How to complete this task
Print exactly the lines of the items below, starting with the line that contains "Find the location of a particular element. Image" and continuing through the last line of the items.

Working data
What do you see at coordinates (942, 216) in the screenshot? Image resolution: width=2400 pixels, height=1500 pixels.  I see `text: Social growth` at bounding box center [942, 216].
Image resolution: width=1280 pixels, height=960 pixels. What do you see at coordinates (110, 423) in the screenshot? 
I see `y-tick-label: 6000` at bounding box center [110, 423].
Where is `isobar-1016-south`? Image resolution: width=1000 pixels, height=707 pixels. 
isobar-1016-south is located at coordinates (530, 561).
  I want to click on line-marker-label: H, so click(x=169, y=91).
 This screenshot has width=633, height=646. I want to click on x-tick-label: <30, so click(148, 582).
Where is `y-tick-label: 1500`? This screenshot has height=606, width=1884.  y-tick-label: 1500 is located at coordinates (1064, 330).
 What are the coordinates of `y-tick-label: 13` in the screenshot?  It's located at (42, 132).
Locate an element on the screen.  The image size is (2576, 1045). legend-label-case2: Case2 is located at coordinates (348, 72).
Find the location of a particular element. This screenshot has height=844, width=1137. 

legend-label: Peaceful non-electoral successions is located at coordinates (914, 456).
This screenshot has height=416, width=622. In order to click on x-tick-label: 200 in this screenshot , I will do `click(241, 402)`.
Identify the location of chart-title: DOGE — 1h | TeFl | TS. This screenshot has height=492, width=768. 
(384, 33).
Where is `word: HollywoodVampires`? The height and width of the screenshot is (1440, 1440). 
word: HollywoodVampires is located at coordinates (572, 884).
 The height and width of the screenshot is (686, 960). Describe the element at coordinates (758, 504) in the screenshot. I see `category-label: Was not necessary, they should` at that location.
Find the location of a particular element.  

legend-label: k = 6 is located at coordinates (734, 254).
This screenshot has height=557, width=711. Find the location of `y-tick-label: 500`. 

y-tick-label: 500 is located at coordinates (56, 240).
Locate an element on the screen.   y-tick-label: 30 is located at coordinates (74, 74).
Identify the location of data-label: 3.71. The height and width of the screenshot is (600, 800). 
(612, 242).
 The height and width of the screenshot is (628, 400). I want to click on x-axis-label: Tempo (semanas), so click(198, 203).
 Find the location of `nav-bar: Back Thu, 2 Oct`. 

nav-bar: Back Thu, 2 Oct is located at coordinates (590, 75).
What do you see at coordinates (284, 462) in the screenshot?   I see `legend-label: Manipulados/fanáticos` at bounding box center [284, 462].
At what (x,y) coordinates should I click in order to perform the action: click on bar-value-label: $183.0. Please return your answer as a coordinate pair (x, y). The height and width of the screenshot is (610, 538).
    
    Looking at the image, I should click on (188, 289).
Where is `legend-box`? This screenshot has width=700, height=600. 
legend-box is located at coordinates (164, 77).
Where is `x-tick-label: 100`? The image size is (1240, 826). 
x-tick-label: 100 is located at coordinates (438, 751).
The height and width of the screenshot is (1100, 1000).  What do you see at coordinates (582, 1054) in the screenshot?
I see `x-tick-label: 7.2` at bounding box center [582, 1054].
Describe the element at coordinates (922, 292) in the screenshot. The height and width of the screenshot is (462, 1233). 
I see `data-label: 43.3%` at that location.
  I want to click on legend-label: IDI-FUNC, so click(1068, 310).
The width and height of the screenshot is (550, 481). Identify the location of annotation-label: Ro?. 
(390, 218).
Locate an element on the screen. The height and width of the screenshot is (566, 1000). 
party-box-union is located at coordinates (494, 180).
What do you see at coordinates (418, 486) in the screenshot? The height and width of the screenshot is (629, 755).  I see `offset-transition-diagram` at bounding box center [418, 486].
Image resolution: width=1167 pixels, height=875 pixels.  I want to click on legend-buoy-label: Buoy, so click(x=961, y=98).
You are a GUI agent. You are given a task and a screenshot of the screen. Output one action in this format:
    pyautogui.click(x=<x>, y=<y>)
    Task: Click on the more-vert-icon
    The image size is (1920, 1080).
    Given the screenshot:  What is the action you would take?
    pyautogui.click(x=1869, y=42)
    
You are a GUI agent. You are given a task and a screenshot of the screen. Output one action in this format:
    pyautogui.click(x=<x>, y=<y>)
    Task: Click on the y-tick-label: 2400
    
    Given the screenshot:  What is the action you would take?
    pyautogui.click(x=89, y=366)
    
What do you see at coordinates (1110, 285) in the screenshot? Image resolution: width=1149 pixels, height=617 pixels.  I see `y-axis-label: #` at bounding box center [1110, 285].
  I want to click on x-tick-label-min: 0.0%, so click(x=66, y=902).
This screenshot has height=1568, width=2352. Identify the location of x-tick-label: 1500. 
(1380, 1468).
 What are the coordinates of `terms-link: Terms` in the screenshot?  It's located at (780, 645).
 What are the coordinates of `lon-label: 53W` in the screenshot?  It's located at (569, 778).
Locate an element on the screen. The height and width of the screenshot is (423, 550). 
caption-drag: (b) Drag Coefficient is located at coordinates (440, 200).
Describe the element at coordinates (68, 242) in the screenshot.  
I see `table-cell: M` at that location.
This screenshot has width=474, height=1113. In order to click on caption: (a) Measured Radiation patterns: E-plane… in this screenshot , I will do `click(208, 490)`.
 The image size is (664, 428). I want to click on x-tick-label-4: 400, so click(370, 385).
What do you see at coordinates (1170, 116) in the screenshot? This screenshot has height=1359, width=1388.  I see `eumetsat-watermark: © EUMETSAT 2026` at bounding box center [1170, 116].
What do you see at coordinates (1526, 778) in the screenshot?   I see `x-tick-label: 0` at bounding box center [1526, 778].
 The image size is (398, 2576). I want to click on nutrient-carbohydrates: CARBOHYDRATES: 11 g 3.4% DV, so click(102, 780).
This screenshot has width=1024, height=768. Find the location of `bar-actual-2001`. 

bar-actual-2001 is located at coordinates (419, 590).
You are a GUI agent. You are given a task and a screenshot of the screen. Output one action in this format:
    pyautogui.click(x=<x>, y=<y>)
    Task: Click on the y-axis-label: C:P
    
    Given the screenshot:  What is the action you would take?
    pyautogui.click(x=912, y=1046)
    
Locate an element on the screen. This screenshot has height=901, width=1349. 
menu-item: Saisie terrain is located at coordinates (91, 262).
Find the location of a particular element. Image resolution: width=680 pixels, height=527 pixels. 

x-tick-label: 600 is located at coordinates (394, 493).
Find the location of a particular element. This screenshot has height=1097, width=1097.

Solved problem
Find the location of a particular element. Image resolution: width=680 pixels, height=527 pixels. 

x-tick-label: 600 is located at coordinates (394, 493).
Find the location of a particular element. This screenshot has height=1097, width=1097.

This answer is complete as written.